The first birds come in silence, a pair from the north, three from the Rio Grande to the east, five more fly over the house, their shadows visible before the birds themselves. As more arrive, the air fills with their voices, the unison calls of pairs, layers and layers of calls as larger groups appear, the mingled voices a constant clamoring trumpet, a huge primeval sound resonating in the elongated tracheas of these ancient birds.

Dropping their legs as they approach the ground, they are like planes dropping landing gear. Wing-flapping to break the fall, they land on two feet, their legs slightly forward to absorb the impact. All but the crippled crane, the one with a foot facing backward, the one who stands permanently on one leg. For him, the entire impact is on his single good leg, although he uses his tail for balance. He comes earlier than the others, as if he needs more space to land, as if he needs the place to himself for as long as possible before the others gather, his lame leg making it difficult to eat as quickly as the other birds, to gather as much of the corn we and our next door neighbors throw out for them each morning. We are there before dawn scattering corn. Sometimes, if we are a moment too late, and they see us as they approach, they reverse course, circle, fly off. Usually they return. Sometimes they head for the next corn down the line.

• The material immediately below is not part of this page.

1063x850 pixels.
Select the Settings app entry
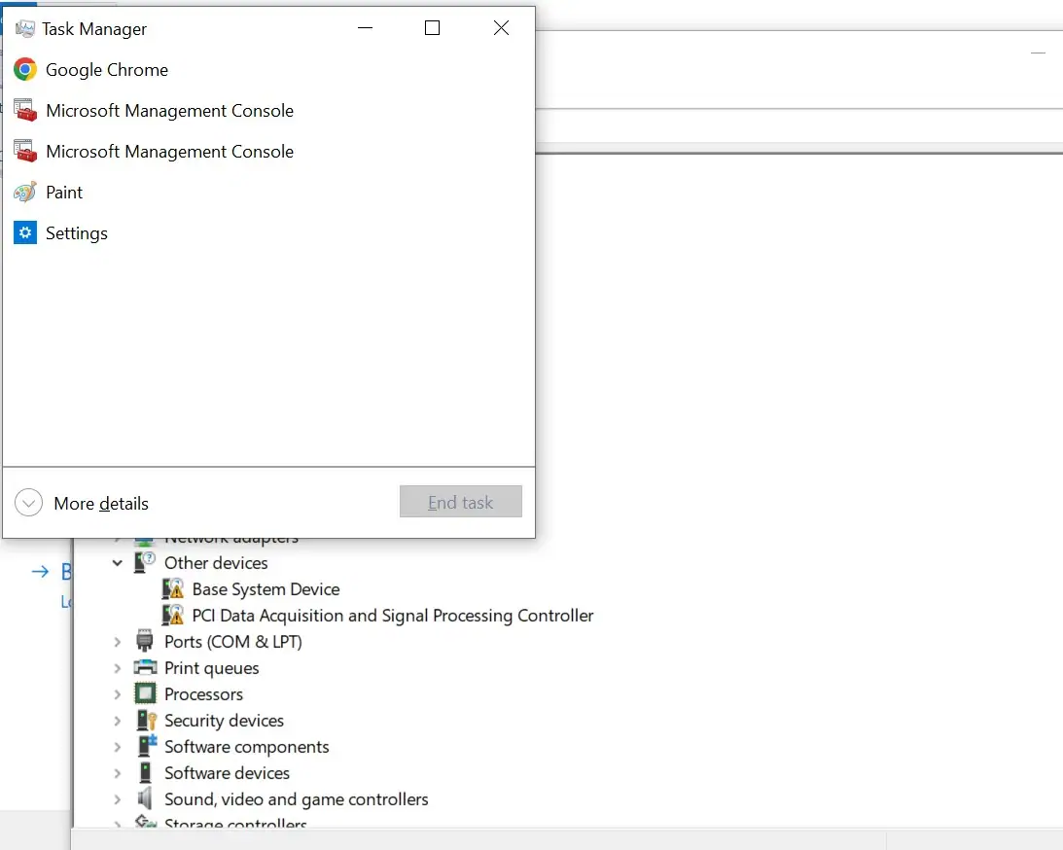click(76, 233)
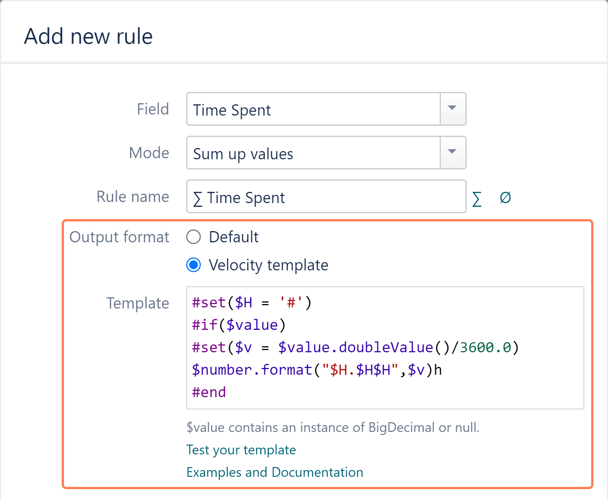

We feed the cranes from late December until late February. While thousands overwinter at the Bosque del Apache, a hundred miles south of us on the Rio Grande, large flocks stop in “our” bosque. At the Bosque del Apache, corn fields are planted for the cranes. There are a few people along our bosque who also plant corn for them, and a several more of us who throw out corn each morning before dawn.

The fly in takes about twenty minutes. Then the ground is covered by cranes. We have counted 70 in the two adjoining fields. Occasionally two jump up, breast to breast, their wings outspread, each trumpeting ownership of some morsel of corn, displaying heroically while the other birds go on about the business of eating. Macho may look magnificent, but it doesn’t get you fed . . .

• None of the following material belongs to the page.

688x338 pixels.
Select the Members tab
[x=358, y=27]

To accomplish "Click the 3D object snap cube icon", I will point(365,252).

I haven’t seen the crippled bird in several days. Perhaps I am just missing him in the crowd. Perhaps he died. Somewhere else. Maybe along the river. There is no drama to it. One day he is simply not there. A moment in nature. Life. Death. The others still fly in at first light, circling, landing. One crane dies somewhere I cannot see and thousands of years of evolution continue. It is so simple there is almost no way to comprehend it.

Something scares them. In an explosion of wingbeats, they take off as one. Often they fly directly over the house so that, in my room I am underneath them, so close I can see the separate wing feathers, the red crown running from the base of the bill, under the eyes and over the top of the head.

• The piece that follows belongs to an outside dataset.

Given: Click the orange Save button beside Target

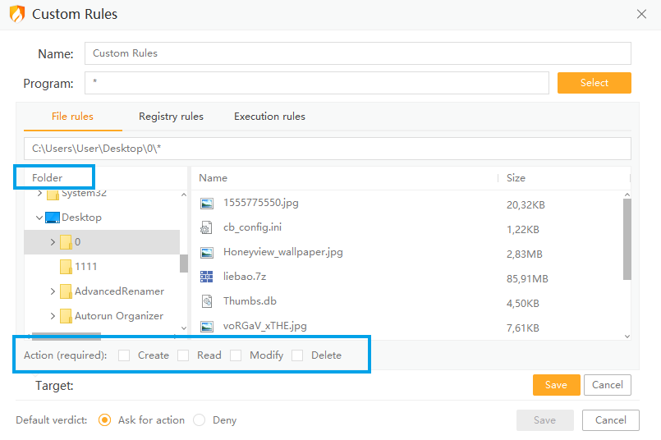Looking at the screenshot, I should point(556,385).
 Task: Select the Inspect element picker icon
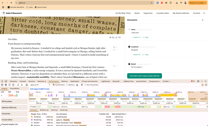tap(2, 81)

Later, some birds return. Not all. There are the regulars, the ones who regard this as their particular ground. We believe they are the same birds that have been coming for several years, ever since we started feeding. The crippled bird is a regular.

It is not long before we will witness a restlessness, signal of the approaching migration. One morning the cranes will gather in the sky. More and more groups will join the huge flock already aloft until there are so many cranes, there is hardly space for sky. Then, suddenly, they will be gone.

And the sky will be as empty as if the cranes had never come.